Weckermann points out that the overall 6.8% of nodal positivity in his study is three times as high as predicted in the updated Partin tables, which give an estimated positivity of 0-2% for men with cT2b disease, PSA <10 and a biopsy Gleason score < 6; and 0-3% for cT2c patients with the same PSA and Gleason score. “With the standard lymph node dissection which is limited to the obturator fossa and the external iliac nodes, 13 of 25 men would have been left with positive lymph nodes in this low-risk group”, with the consequence that the underdiagnosed men would likely not have been offered the long term androgen suppression that was found beneficial in the Messing study.
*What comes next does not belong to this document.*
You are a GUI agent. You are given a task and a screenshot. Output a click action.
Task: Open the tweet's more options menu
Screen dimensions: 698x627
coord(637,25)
A second article, “Limited pelvic lymphadenectomy using the sentinel lymph node procedure in patients with localized prostate carcinoma”, European Journal of Nuclear Medicine and Molecular Imaging, June 2005, investigated the location of sentinel nodes using the radio-tracer technique. In 77% (21/27) cases a SLN was identified along the initial centimeters of the hypogastric (internal iliac) artery, a region not normally included in the standard limited dissection; 40.7% (11/27) were located in the obturator fossa; and 18.5% (5/27) in the external iliac area. “Four patients had lymph nodes metastases, all in SLN; two in the hypogastric area and two in the obturator fossa”. No metastases were found in non-sentinel nodes.
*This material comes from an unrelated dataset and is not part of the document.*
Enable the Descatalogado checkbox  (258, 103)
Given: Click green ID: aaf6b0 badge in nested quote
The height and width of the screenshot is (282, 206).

A review by Wawroschek (Urol Int 2003:709(4) of 350 cases studied with SLN technique found metastatic deposits in 24.7% when the specimens were step sectioned. And in an extension of the series (Eur Urol, Feb 2003), the number increased to 26.8% positive nodes in these men with clinically localized prostate cancer. As his experience developed, he eliminated pathologic examination of non-SLN. By sampling only nodes in the obturator fossa 44.2% of positive nodes would have been missed, by adding sampling of the external iliac region the sensitivity was increased to 65.4% of the total of positive nodes found in the full dissection. Conclusion: “Limiting the number of lymph nodes to the one with the highest probability of bearing lymphatic spread (SLN) makes the use of extensive histopathological techniques more feasible.”

Bottom Line: The sentinel lymph node radio-guided biopsy technique offers the promise of identifying the important minority of node-positive, low-risk patients with clinically localized prostate cancer who might benefit from adjuvant therapy.